Stored records:
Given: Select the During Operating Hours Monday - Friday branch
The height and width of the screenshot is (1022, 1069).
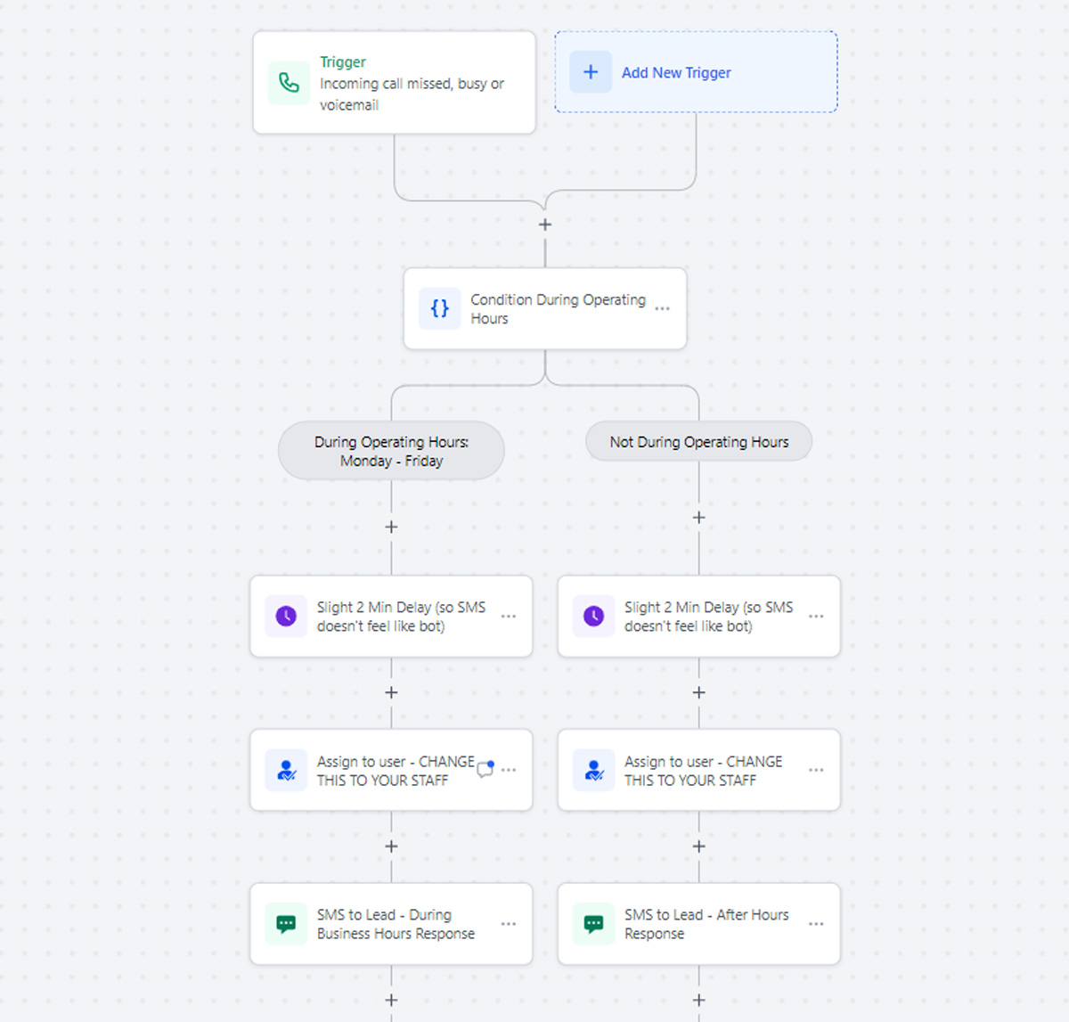Looking at the screenshot, I should (391, 451).
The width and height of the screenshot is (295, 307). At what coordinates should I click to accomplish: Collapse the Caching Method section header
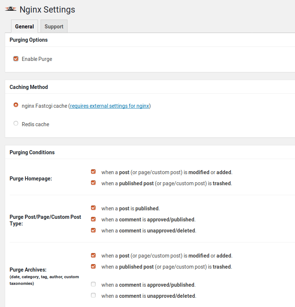pyautogui.click(x=28, y=87)
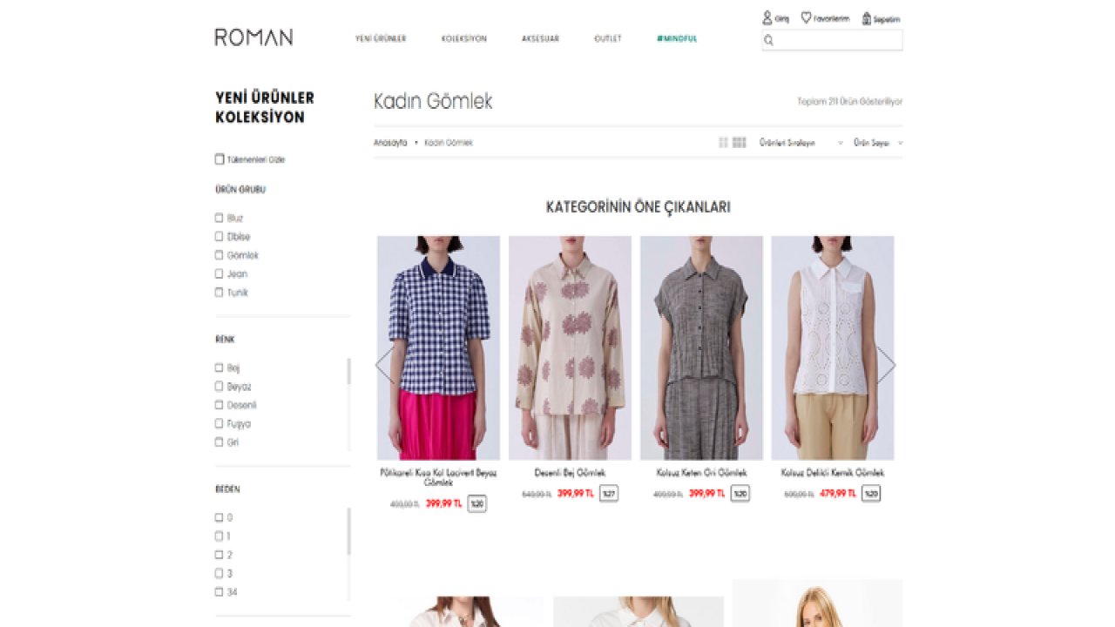
Task: Click the carousel right arrow
Action: pyautogui.click(x=886, y=366)
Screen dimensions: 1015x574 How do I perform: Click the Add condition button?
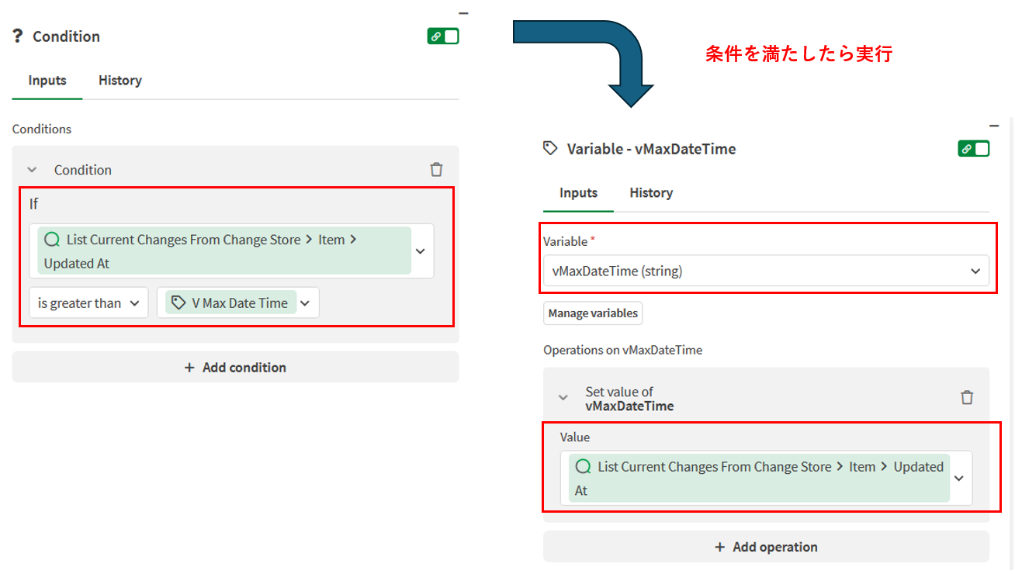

## What the task requires
Reproduce each line above exactly, but not a single picture.

## Result of this exercise
Given: Select the During Operating Hours Monday - Friday branch
The height and width of the screenshot is (1022, 1069).
Looking at the screenshot, I should (391, 451).
The width and height of the screenshot is (295, 307). At what coordinates should I click to accomplish: Collapse the Caching Method section header
pyautogui.click(x=28, y=87)
Task: Click the carousel right arrow
Action: pyautogui.click(x=886, y=366)
Screen dimensions: 1015x574 How do I perform: Click the Add condition button?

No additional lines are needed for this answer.